--- start ---

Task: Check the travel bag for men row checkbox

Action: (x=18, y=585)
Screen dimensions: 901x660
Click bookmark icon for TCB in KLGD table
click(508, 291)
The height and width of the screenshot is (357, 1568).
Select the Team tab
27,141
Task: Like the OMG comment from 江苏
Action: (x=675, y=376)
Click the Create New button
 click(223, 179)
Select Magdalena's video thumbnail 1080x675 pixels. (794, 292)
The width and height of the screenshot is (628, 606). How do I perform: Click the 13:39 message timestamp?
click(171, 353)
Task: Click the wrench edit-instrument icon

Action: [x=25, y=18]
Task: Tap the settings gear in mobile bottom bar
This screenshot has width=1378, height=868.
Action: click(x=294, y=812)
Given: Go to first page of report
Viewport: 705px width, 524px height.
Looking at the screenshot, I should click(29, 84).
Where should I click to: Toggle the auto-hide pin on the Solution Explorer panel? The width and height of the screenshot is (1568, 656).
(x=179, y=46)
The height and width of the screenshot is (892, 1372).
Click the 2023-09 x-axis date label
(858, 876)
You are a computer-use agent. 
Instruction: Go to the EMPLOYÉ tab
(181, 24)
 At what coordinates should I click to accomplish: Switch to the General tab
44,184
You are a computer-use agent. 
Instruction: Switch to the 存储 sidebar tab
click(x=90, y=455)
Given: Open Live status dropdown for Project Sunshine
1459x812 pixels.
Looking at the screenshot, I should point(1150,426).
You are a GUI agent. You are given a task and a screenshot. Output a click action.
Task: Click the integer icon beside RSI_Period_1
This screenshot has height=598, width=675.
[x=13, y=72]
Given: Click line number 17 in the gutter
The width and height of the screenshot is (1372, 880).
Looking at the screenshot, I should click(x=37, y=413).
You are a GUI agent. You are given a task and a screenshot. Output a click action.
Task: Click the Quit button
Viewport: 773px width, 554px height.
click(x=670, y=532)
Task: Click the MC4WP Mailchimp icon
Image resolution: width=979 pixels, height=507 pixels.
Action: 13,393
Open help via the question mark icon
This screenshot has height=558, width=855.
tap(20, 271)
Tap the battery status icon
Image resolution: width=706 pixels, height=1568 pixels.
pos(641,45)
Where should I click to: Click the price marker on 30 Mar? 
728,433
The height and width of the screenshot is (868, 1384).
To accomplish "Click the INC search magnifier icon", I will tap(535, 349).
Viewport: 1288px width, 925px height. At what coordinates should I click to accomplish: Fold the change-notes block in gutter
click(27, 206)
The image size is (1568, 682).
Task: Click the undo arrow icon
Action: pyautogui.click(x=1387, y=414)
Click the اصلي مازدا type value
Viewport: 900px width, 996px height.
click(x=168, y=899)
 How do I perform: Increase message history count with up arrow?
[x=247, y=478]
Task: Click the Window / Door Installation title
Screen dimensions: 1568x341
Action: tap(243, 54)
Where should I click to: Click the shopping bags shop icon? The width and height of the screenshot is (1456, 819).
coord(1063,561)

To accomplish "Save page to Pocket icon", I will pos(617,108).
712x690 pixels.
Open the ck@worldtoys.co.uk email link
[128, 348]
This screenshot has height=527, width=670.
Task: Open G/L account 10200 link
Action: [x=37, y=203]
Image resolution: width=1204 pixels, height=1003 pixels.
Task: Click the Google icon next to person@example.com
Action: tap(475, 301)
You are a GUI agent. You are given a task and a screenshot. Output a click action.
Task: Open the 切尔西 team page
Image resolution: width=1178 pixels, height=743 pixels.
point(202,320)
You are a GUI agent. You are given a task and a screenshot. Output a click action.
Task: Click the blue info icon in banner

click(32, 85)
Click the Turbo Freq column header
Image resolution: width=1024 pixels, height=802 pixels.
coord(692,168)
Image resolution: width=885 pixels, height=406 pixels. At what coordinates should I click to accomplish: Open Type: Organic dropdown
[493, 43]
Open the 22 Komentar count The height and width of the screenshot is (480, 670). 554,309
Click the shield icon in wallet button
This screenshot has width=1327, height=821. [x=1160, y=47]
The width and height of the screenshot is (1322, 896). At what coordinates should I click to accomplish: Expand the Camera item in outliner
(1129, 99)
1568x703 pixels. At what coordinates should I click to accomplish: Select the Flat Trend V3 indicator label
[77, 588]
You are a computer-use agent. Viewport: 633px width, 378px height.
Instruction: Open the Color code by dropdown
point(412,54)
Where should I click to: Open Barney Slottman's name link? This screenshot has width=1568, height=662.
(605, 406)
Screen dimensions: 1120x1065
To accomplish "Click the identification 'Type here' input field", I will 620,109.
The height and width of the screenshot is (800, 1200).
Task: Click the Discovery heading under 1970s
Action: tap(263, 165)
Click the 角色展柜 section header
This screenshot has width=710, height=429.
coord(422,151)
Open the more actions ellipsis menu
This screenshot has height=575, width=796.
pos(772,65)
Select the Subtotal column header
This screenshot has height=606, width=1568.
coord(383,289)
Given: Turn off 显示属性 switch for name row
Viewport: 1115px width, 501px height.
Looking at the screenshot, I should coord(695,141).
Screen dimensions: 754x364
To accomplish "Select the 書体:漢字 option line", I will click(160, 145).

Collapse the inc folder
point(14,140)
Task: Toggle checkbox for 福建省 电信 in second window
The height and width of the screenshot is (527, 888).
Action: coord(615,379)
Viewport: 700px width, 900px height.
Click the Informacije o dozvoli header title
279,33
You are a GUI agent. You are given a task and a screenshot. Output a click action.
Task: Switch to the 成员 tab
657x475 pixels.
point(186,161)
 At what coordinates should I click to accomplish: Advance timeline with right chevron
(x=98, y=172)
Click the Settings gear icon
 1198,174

--- end ---

- THE EXERCISE
Reproduce the data word for word, from the line containing "Task: Toggle checkbox" through the end of the data, including both ends.

- THE RESULT
Task: Toggle checkbox for 福建省 电信 in second window
The height and width of the screenshot is (527, 888).
Action: coord(615,379)
Viewport: 700px width, 900px height.
Click the Informacije o dozvoli header title
279,33
You are a GUI agent. You are given a task and a screenshot. Output a click action.
Task: Switch to the 成员 tab
657x475 pixels.
point(186,161)
 At what coordinates should I click to accomplish: Advance timeline with right chevron
(x=98, y=172)
Click the Settings gear icon
 1198,174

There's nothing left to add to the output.